Balloon tamponade can be an effective temporising measure for uncontrolled massive haemorrhage from oesophago-gastric varices, until definitive treatment (either TIPSS or surgery) is available. A recent series reported effective haemostasis with oral-gastric tube placement in 79% of patients. The Sengstaken–Blakemore tube (three-lumen tube) is the most commonly encountered oral-gastric tubes in clinical practice. Intubation and airway protection should be considered early in the management of any massive gastrointestinal haemorrhage but it is mandatory prior to oral-gastric tube insertion. Blind insertion of the tube is challenging (even with the assistance of a laryngoscope) and carries an inherent risk of fatal oesophageal rupture if the tube coils in the oesophagus prior to inflation of the gastric balloon. This can be largely prevented by railroading the tube over an endoscopically placed stiff guidewire (e.g. Amplatz®), although time and available resources do not always permit this approach.

The gastric balloon is inflated in the stomach (e.g. with 30 mL of water) and placed on gentle traction against the gastro-oesophageal junction. Even for oesophageal varices, inflation of gastric balloon alone achieves haemostasis in the majority of cases; inflation of the oesophageal balloon should be delayed and only undertaken if bleeding persists as there is an increased risk of necrosis at the gastro-oesophageal junction. The oesophageal balloon must be deflated every 12 hours to prevent necrosis, and for similar reasons the gastric balloon should not be inflated for more than 48 hours. Upon deflation of the balloons, re-bleeding occurs in 50% of patients with oesophago-gastric varices and re-bleeding is the rule for gastric varices unless more definitive control of bleeding is established. Placement of an oro-gastric balloon is a high-risk intervention that requires appropriate expertise and timely availability of definitive treatment options. When endoscopy is immediately available, placement of (removable) covered self-expanding metal oesophageal stent appears to be an attractive novel alternative, with a recent RCT reporting superior haemostasis (85% vs 47%) with fewer serious adverse events (15% vs 47%). A systematic approach to the management of acute variceal bleeding is summarised in Fig. 9.3 .

Portal hypertensive gastropathy

PHG is an abnormality of the gastric mucosa characterised endoscopically by a mosaic-like pattern resembling ‘snake skin’, with or without red spots. The overall prevalence of PHG in cirrhosis is roughly 80% and it is strongly correlated with the severity of cirrhosis. The same pathology can arise in other areas of the GI tract, albeit less commonly (portal hypertensive colopathy or intestinopathy). Clinically, the primary relevance of PHG is as a source of persistent occult bleeding leading to iron-deficiency anaemia; significant acute haemorrhage is rare. No effective endoscopic therapeutic options exist, so treatment revolves around lowering the portal pressure in the same way as for variceal bleeding (pharmacologically or with TIPSS), with consideration of liver transplantation if appropriate.

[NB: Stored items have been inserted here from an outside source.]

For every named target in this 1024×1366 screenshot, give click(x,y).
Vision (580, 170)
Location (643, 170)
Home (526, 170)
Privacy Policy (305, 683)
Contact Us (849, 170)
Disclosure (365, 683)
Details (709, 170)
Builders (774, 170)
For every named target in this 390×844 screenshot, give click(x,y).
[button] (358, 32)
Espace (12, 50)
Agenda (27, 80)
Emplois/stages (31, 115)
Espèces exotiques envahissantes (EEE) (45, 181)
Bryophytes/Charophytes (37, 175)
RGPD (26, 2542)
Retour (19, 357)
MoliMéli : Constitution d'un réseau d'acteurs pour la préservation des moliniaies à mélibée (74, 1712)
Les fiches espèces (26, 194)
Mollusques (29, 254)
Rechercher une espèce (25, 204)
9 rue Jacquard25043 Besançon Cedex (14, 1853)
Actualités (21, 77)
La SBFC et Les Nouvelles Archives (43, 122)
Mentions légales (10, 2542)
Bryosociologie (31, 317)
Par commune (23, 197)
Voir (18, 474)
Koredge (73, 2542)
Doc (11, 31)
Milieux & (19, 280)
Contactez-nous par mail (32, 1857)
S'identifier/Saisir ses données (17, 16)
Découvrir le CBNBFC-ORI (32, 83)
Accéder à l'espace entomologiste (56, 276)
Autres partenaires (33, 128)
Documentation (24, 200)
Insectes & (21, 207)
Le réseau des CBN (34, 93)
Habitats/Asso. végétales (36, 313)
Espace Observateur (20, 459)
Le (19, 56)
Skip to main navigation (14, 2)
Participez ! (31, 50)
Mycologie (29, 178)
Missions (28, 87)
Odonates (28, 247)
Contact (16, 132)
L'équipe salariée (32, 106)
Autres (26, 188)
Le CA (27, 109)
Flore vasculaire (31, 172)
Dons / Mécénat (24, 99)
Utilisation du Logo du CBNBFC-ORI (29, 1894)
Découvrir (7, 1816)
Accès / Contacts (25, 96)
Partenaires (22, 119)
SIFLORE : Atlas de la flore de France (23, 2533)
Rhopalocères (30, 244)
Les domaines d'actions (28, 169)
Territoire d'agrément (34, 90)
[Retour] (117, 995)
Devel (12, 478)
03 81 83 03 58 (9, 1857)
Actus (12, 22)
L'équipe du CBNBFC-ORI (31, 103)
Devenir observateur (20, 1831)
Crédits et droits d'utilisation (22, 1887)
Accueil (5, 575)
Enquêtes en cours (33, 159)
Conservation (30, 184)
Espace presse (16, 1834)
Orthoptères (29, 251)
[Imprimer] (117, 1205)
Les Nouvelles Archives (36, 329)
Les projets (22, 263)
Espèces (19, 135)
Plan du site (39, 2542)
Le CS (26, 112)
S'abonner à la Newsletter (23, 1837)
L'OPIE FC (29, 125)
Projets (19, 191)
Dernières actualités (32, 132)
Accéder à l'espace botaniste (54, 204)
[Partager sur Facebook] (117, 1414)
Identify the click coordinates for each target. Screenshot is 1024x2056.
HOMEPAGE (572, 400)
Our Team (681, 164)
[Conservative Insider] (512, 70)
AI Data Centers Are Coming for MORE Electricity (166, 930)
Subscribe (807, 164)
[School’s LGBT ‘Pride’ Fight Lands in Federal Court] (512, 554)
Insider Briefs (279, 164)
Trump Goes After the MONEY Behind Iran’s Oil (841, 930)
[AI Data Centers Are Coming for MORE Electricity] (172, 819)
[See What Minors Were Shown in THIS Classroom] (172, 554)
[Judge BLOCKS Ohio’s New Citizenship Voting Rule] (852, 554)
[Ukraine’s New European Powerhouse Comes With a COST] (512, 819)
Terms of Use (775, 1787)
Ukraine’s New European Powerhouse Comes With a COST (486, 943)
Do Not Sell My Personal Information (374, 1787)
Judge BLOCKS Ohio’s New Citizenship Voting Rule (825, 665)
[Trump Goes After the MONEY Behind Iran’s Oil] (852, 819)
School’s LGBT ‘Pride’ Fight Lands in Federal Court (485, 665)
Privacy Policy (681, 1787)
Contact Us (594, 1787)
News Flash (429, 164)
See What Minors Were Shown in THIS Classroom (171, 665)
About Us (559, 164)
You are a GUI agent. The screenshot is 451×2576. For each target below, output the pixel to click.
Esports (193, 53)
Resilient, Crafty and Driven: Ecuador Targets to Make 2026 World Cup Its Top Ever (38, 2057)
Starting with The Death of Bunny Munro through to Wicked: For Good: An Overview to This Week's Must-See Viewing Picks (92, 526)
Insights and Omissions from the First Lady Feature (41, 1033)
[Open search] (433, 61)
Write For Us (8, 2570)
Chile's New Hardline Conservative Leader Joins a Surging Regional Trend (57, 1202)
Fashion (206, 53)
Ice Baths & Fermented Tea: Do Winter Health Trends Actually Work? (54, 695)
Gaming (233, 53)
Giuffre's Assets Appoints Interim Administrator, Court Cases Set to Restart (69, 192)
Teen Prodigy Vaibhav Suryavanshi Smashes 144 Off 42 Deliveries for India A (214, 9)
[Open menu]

Segmental portal hypertension

Segmental portal hypertension resulting from splenic vein thrombosis should always be considered as the potential cause of bleeding gastric varices in patients with pancreatic pathology. Gastric varices have a variable appearance and are often covered with normal mucosa; caution (and/or endoscopic ultrasound assessment) is required before undertaking biopsy of any lesion of the gastric fundus or cardia, particularly in a patient with a history of pancreatic pathology. Patients with chronic pancreatitis who develop variceal bleeding as a result of thrombosis of the splenic vein should be considered for splenectomy (or splenic vein embolisation), which is often curative.